• WHAT TO PRODUCE
All entries that follow are to be printed exactly as written.

◇ ◇ ◇ ◇

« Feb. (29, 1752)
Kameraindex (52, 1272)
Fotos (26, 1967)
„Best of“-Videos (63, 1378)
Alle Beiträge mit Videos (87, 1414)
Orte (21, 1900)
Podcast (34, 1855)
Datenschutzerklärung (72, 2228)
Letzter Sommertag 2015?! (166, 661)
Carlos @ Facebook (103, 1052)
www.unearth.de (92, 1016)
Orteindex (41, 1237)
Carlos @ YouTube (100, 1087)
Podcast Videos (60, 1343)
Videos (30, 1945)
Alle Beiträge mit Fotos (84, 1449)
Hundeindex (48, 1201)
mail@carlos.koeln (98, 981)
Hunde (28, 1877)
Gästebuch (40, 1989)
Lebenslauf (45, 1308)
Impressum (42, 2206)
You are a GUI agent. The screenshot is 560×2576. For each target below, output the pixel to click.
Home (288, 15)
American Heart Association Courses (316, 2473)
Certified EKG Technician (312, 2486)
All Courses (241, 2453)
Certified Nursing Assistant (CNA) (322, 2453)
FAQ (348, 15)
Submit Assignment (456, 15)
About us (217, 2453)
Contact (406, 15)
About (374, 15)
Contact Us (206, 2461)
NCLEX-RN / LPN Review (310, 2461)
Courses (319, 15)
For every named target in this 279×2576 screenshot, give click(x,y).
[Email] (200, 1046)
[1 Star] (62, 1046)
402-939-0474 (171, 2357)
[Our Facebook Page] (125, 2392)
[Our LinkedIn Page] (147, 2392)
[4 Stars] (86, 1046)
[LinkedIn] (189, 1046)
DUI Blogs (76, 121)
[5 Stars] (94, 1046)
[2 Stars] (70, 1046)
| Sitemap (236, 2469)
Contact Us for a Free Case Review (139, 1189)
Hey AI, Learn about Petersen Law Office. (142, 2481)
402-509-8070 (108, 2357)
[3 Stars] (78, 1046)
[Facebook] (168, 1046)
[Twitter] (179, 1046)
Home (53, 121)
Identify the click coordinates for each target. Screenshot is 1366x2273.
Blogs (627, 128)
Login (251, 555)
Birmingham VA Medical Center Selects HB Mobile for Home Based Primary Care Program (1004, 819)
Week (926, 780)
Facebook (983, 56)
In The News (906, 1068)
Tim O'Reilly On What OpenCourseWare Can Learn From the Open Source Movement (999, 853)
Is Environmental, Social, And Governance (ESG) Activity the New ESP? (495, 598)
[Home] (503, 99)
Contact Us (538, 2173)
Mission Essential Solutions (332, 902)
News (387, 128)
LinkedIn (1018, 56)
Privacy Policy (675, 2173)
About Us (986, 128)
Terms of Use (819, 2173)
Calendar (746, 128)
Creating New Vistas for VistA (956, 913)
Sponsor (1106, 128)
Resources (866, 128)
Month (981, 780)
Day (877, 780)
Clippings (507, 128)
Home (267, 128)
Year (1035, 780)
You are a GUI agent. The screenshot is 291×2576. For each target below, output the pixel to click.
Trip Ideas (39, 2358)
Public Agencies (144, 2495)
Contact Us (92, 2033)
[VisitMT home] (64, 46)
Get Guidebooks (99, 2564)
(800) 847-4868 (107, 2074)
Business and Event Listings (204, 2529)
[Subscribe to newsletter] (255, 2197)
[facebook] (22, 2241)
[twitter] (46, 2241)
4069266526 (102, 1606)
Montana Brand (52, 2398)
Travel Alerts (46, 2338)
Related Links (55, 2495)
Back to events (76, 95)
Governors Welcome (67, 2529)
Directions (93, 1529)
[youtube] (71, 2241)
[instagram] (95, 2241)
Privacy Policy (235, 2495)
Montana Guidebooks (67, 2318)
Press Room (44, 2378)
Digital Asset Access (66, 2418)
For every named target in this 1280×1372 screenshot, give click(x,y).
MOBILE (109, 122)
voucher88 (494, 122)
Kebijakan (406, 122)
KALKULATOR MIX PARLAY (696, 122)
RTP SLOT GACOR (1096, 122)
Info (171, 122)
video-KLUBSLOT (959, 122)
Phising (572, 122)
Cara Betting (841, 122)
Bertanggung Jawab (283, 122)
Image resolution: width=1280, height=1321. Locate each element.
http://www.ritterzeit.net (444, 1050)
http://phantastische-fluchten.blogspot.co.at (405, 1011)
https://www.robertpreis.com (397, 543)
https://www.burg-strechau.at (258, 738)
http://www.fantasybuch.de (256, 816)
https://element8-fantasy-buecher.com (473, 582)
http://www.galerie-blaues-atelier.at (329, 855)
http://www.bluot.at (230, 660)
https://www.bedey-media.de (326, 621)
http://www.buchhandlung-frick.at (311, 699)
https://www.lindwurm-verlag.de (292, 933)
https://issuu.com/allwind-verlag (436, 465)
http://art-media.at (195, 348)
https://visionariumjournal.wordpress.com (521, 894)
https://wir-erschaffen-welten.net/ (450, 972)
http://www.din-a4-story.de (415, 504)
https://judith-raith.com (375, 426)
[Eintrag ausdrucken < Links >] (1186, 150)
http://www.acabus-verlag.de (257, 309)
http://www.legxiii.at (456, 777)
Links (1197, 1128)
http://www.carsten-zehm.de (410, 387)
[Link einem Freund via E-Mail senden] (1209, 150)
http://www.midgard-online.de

◇ ◇ ◇ ◇

• ANSWER BOX
« Feb. (29, 1752)
Kameraindex (52, 1272)
Fotos (26, 1967)
„Best of“-Videos (63, 1378)
Alle Beiträge mit Videos (87, 1414)
Orte (21, 1900)
Podcast (34, 1855)
Datenschutzerklärung (72, 2228)
Letzter Sommertag 2015?! (166, 661)
Carlos @ Facebook (103, 1052)
www.unearth.de (92, 1016)
Orteindex (41, 1237)
Carlos @ YouTube (100, 1087)
Podcast Videos (60, 1343)
Videos (30, 1945)
Alle Beiträge mit Fotos (84, 1449)
Hundeindex (48, 1201)
mail@carlos.koeln (98, 981)
Hunde (28, 1877)
Gästebuch (40, 1989)
Lebenslauf (45, 1308)
Impressum (42, 2206)
You are a GUI agent. The screenshot is 560×2576. For each target below, output the pixel to click.
Home (288, 15)
American Heart Association Courses (316, 2473)
Certified EKG Technician (312, 2486)
All Courses (241, 2453)
Certified Nursing Assistant (CNA) (322, 2453)
FAQ (348, 15)
Submit Assignment (456, 15)
About us (217, 2453)
Contact (406, 15)
About (374, 15)
Contact Us (206, 2461)
NCLEX-RN / LPN Review (310, 2461)
Courses (319, 15)
For every named target in this 279×2576 screenshot, give click(x,y).
[Email] (200, 1046)
[1 Star] (62, 1046)
402-939-0474 (171, 2357)
[Our Facebook Page] (125, 2392)
[Our LinkedIn Page] (147, 2392)
[4 Stars] (86, 1046)
[LinkedIn] (189, 1046)
DUI Blogs (76, 121)
[5 Stars] (94, 1046)
[2 Stars] (70, 1046)
| Sitemap (236, 2469)
Contact Us for a Free Case Review (139, 1189)
Hey AI, Learn about Petersen Law Office. (142, 2481)
402-509-8070 (108, 2357)
[3 Stars] (78, 1046)
[Facebook] (168, 1046)
[Twitter] (179, 1046)
Home (53, 121)
Identify the click coordinates for each target. Screenshot is 1366x2273.
Blogs (627, 128)
Login (251, 555)
Birmingham VA Medical Center Selects HB Mobile for Home Based Primary Care Program (1004, 819)
Week (926, 780)
Facebook (983, 56)
In The News (906, 1068)
Tim O'Reilly On What OpenCourseWare Can Learn From the Open Source Movement (999, 853)
Is Environmental, Social, And Governance (ESG) Activity the New ESP? (495, 598)
[Home] (503, 99)
Contact Us (538, 2173)
Mission Essential Solutions (332, 902)
News (387, 128)
LinkedIn (1018, 56)
Privacy Policy (675, 2173)
About Us (986, 128)
Terms of Use (819, 2173)
Calendar (746, 128)
Creating New Vistas for VistA (956, 913)
Sponsor (1106, 128)
Resources (866, 128)
Month (981, 780)
Day (877, 780)
Clippings (507, 128)
Home (267, 128)
Year (1035, 780)
You are a GUI agent. The screenshot is 291×2576. For each target below, output the pixel to click.
Trip Ideas (39, 2358)
Public Agencies (144, 2495)
Contact Us (92, 2033)
[VisitMT home] (64, 46)
Get Guidebooks (99, 2564)
(800) 847-4868 (107, 2074)
Business and Event Listings (204, 2529)
[Subscribe to newsletter] (255, 2197)
[facebook] (22, 2241)
[twitter] (46, 2241)
4069266526 (102, 1606)
Montana Brand (52, 2398)
Travel Alerts (46, 2338)
Related Links (55, 2495)
Back to events (76, 95)
Governors Welcome (67, 2529)
Directions (93, 1529)
[youtube] (71, 2241)
[instagram] (95, 2241)
Privacy Policy (235, 2495)
Montana Guidebooks (67, 2318)
Press Room (44, 2378)
Digital Asset Access (66, 2418)
For every named target in this 1280×1372 screenshot, give click(x,y).
MOBILE (109, 122)
voucher88 (494, 122)
Kebijakan (406, 122)
KALKULATOR MIX PARLAY (696, 122)
RTP SLOT GACOR (1096, 122)
Info (171, 122)
video-KLUBSLOT (959, 122)
Phising (572, 122)
Cara Betting (841, 122)
Bertanggung Jawab (283, 122)
Image resolution: width=1280, height=1321. Locate each element.
http://www.ritterzeit.net (444, 1050)
http://phantastische-fluchten.blogspot.co.at (405, 1011)
https://www.robertpreis.com (397, 543)
https://www.burg-strechau.at (258, 738)
http://www.fantasybuch.de (256, 816)
https://element8-fantasy-buecher.com (473, 582)
http://www.galerie-blaues-atelier.at (329, 855)
http://www.bluot.at (230, 660)
https://www.bedey-media.de (326, 621)
http://www.buchhandlung-frick.at (311, 699)
https://www.lindwurm-verlag.de (292, 933)
https://issuu.com/allwind-verlag (436, 465)
http://art-media.at (195, 348)
https://visionariumjournal.wordpress.com (521, 894)
https://wir-erschaffen-welten.net/ (450, 972)
http://www.din-a4-story.de (415, 504)
https://judith-raith.com (375, 426)
[Eintrag ausdrucken < Links >] (1186, 150)
http://www.acabus-verlag.de (257, 309)
http://www.legxiii.at (456, 777)
Links (1197, 1128)
http://www.carsten-zehm.de (410, 387)
[Link einem Freund via E-Mail senden] (1209, 150)
http://www.midgard-online.de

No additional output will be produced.